"""Language model to get prior"""

import pickle

import numpy as np
import tensorflow as tf

from .model.model_dyn_rnn import LanguageModel

class LanguageModelPrior(object):
    """
    Language model to get prior for DSO, given token.
    
    History of tokens of a sequence is holded as a state of language model.
    Usage: LanguageModelPrior.get_lm_prior(token)

    Parameters
    ----------
    dso_library: dso.library.Library
        Library used in main DSO model

    model_path: str
        Path to separately trained mathematical language model to use as prior

    lib_path: str
        Path to token library of mathematical language model

    embedding_size: int
    num_layers: int
    num_hidden: int
        Model architecture of loaded mathematical language model

    prob_sharing: bool
        Share probabilities among terminal tokens?
    """

    def __init__(self, dso_library,
                model_path="./language_model/model/saved_model", 
                lib_path="./language_model/model/saved_model/word_dict.pkl",
                embedding_size=32, num_layers=1, num_hidden=256,
                prob_sharing=True
                ):

        self.dso_n_input_var = len(dso_library.input_tokens)
        self.prob_sharing = prob_sharing

        with open(lib_path, 'rb') as f:
            self.lm_token2idx = pickle.load(f)
        self.dso2lm, self.lm2dso = self.set_lib_to_lib(dso_library)

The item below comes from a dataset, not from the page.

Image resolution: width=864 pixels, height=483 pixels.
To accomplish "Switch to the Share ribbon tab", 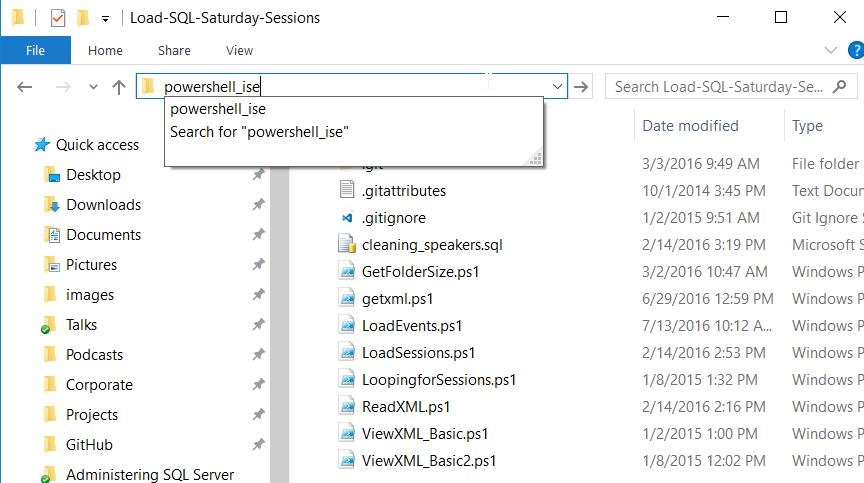I will coord(174,50).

        self.language_model = LanguageModel(len(self.lm_token2idx), embedding_size, num_layers, num_hidden, mode='predict')
        self.lsess = self.load_model(model_path)
        self.next_state = None
        self._zero_state = np.zeros(num_hidden, dtype=np.float32)

    def load_model(self, saved_language_model_path):
        sess = tf.compat.v1.Session()
        saver = tf.train.Saver()
        saver.restore(sess,tf.train.latest_checkpoint(saved_language_model_path))
        return sess

    def set_lib_to_lib(self, dso_library):
        """match token libraries of DSO and lm (LanguageModel)"""

        # dso token -> lm token
        dso2lm = [self.lm_token2idx['TERMINAL']] * self.dso_n_input_var
        dso2lm += [self.lm_token2idx[t.name.lower()] for t in dso_library.tokens if t.input_var is None] # ex) [1,1,1,2,3,4,5,6,7,8,9], len(dso2lm) = len(library of dso)
        
        # lm token -> DSO token
        lm2dso = {lm_idx: i for i, lm_idx in enumerate(dso2lm)}

        # TODO: if DSO token missing in lm token library

        return dso2lm, lm2dso

    def get_lm_prior(self, next_input):
        """return language model prior based on given current token"""

        # set feed_dict
        next_input = np.array(self.dso2lm)[next_input]  # match library with DSO 
        next_input = np.array([next_input])

        if self.next_state is None: # first input of a sequence
            # For dynamic_rnn, not passing language_model.initial_state == passing zero_state.
            # Here, explicitly passing zero_state
            self.next_state = np.atleast_2d(self._zero_state) # initialize the cell
        
        feed_dict = {self.language_model.x: next_input, self.language_model.keep_prob: 1.0, self.language_model.initial_state: self.next_state}

        # get language model prior
        self.next_state, lm_logit = self.lsess.run([self.language_model.last_state, self.language_model.logits], feed_dict=feed_dict)
        
        if self.prob_sharing is True:
            # sharing probability among tokens in same group (e.g., TERMINAL to multiple variables)
            lm_logit[:, :, self.lm_token2idx['TERMINAL']] = lm_logit[:, :, self.lm_token2idx['TERMINAL']] - np.log(self.dso_n_input_var)
        lm_prior = lm_logit[0, :, self.dso2lm]
        lm_prior = np.transpose(lm_prior) # make its shape to (batch size, dso size)
        
        return lm_prior